- The Washington Times - Wednesday, August 21, 2019

A tea-party hero and 2016 supporter of President Trump is expected to announce that he will challenge the president for the 2020 Republican nomination, The New York Times reported Wednesday evening.

Former Rep. Joe Walsh, Illinois Republican and now a talk-radio host, has become more critical of Mr. Trump (he recently called him a “racial arsonist”) and wants to appeal to conservative looking for a Trump alternative.

Citing “two people who have spoken to him,” The Times reported that he has “hired a senior political adviser, organized meetings with high-profile Trump antagonists in New York City, and published an Op-Ed in The New York Times with the goal of previewing his campaign message.”

Mr. Walsh, who served one term in the U.S. House, was coy to The Times when asked directly about running, answering in the conditional tense.

“If I do it, it’s going to be before Labor Day,” he said.



No sitting president who wanted his party’s nomination for a second term has failed to get it in the modern primary system, though Lyndon Johnson dropped out in 1968 rather than risk losing.

Team Trump was not worried about Mr. Walsh.

Campaign spokesman Tim Murtaugh, when asked by The Times for comment, replied with two words: “Certain failure.”
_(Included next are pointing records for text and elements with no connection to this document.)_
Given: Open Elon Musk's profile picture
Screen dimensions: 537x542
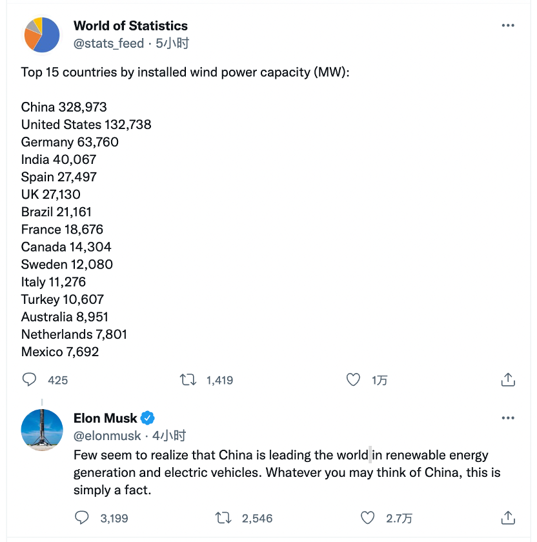Looking at the screenshot, I should [41, 427].
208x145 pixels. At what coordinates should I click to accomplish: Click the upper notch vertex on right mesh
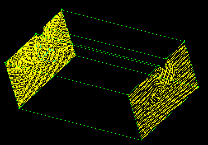click(166, 58)
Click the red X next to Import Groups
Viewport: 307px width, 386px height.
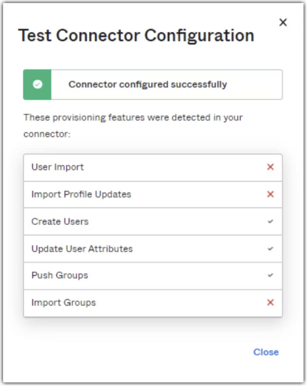pos(270,302)
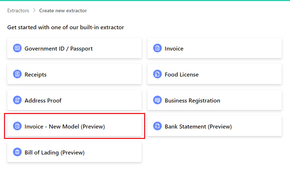Choose Business Registration extractor
Screen dimensions: 290x170
214,100
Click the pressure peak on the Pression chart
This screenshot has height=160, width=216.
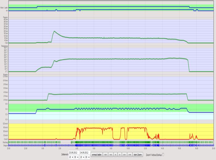click(x=54, y=31)
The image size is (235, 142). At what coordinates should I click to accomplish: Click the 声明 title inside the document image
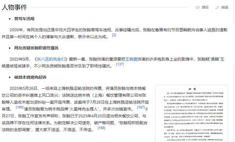point(192,89)
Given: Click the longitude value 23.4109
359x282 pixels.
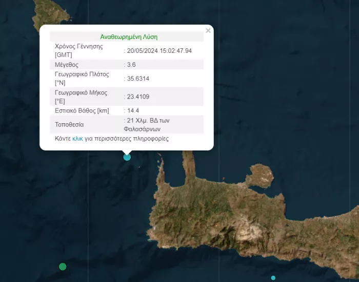Looking at the screenshot, I should click(136, 97).
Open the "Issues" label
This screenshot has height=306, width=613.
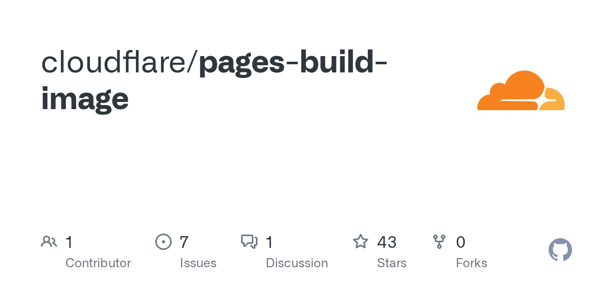coord(198,263)
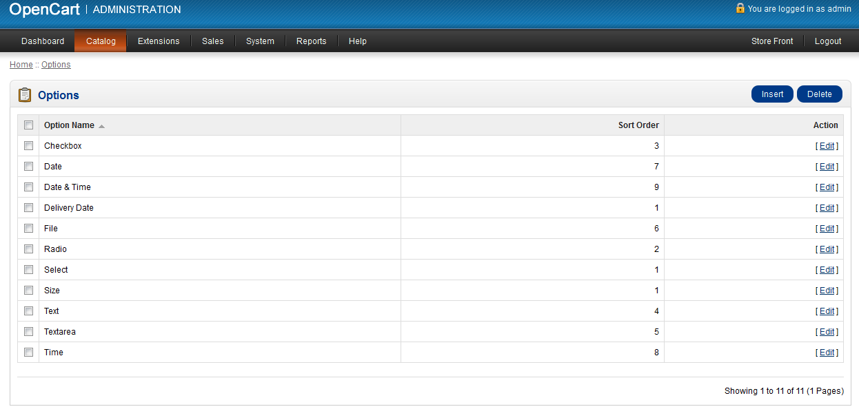
Task: Click the OpenCart logo
Action: tap(44, 9)
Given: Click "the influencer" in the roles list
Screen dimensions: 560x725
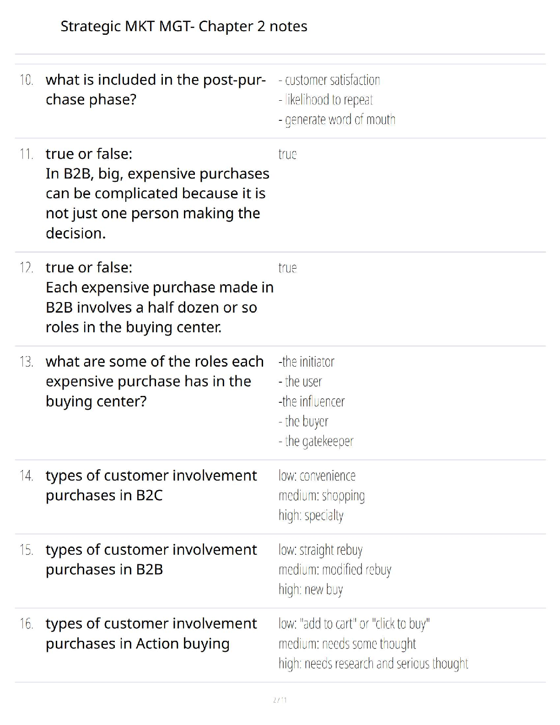Looking at the screenshot, I should pos(312,401).
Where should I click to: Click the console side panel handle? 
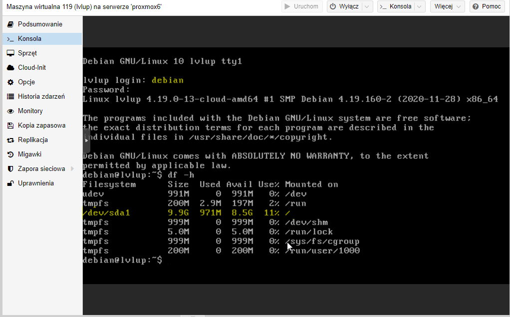[x=86, y=140]
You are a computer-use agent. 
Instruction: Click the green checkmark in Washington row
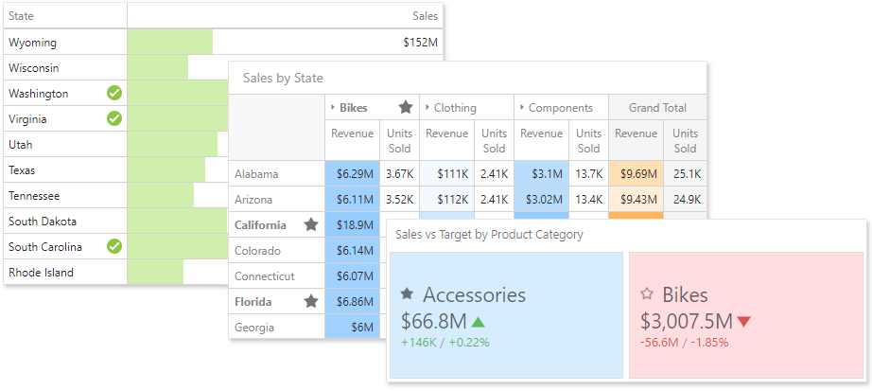pos(114,94)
Mr. Trump already has one official challenger, former Massachusetts Gov. William Weld, but he is running against Mr. Trump from his left, not the path Mr. Walsh is likely to take, one prominent Republican Trump critic told The Times.
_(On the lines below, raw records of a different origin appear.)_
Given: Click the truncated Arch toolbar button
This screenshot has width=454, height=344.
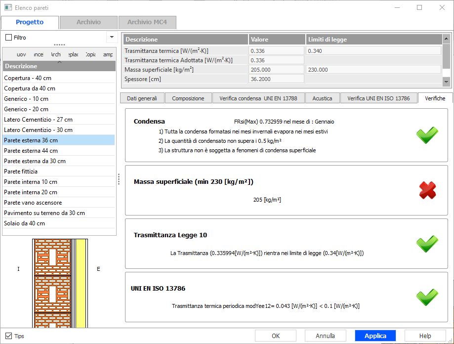Looking at the screenshot, I should pos(56,54).
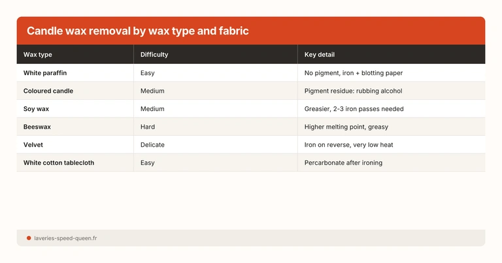
Task: Select the 'Coloured candle' row label
Action: (x=48, y=91)
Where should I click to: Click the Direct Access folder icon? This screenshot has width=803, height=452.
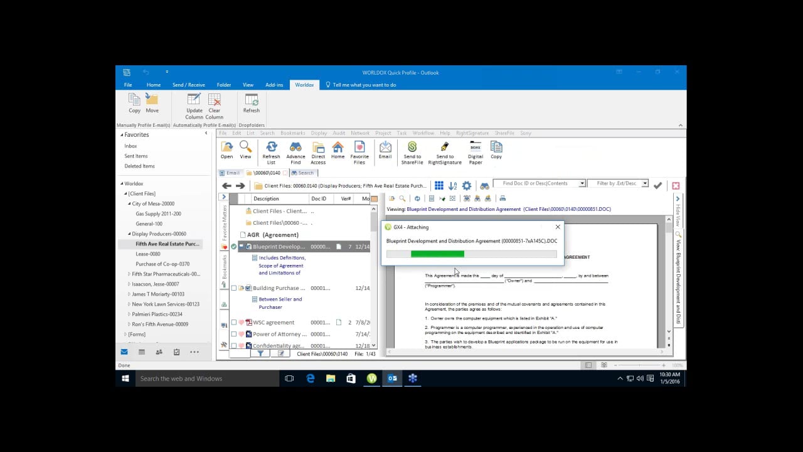coord(318,147)
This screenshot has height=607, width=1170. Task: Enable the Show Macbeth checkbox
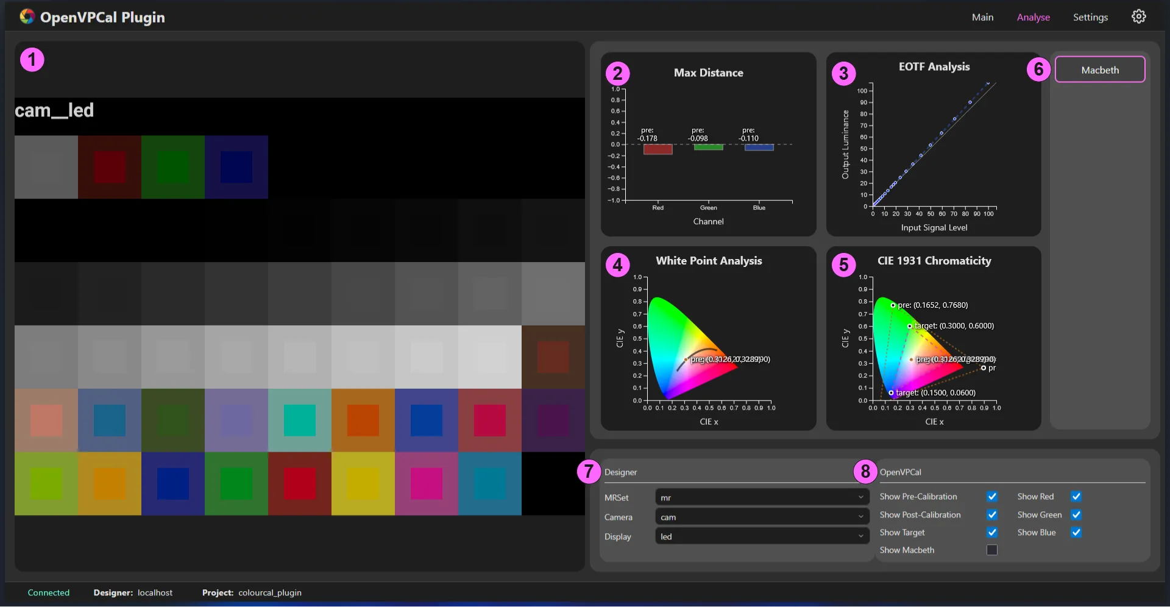pos(992,550)
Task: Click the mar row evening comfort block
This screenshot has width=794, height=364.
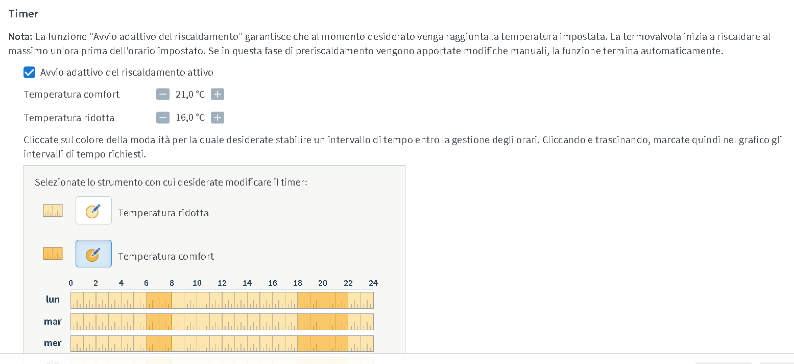Action: coord(323,322)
“He has a different appeal than Bill Weld,” William Kristol said. “The fact that he was a Tea Party congressman who voted for Trump in 2016 gives him an ability to speak to Republican primary voters that ‘Never Trumpers’ like me don’t have.”

Mr. Kristol, the former Weekly Standard editor and vocal Trump critic, has been trying to recruit a Trump challenger for the 2020 primaries for more than a year, The Times reported.

The president was asked earlier Wednesday what he thought about Republicans who might challenge him in the GOP primary.

“I’m at 94 percent now in the Republican Party — the highest in history, the highest of any Republican,” the president told reporters. “So, I think they’d have a hard time.”

Dave Boyer contributed to this report.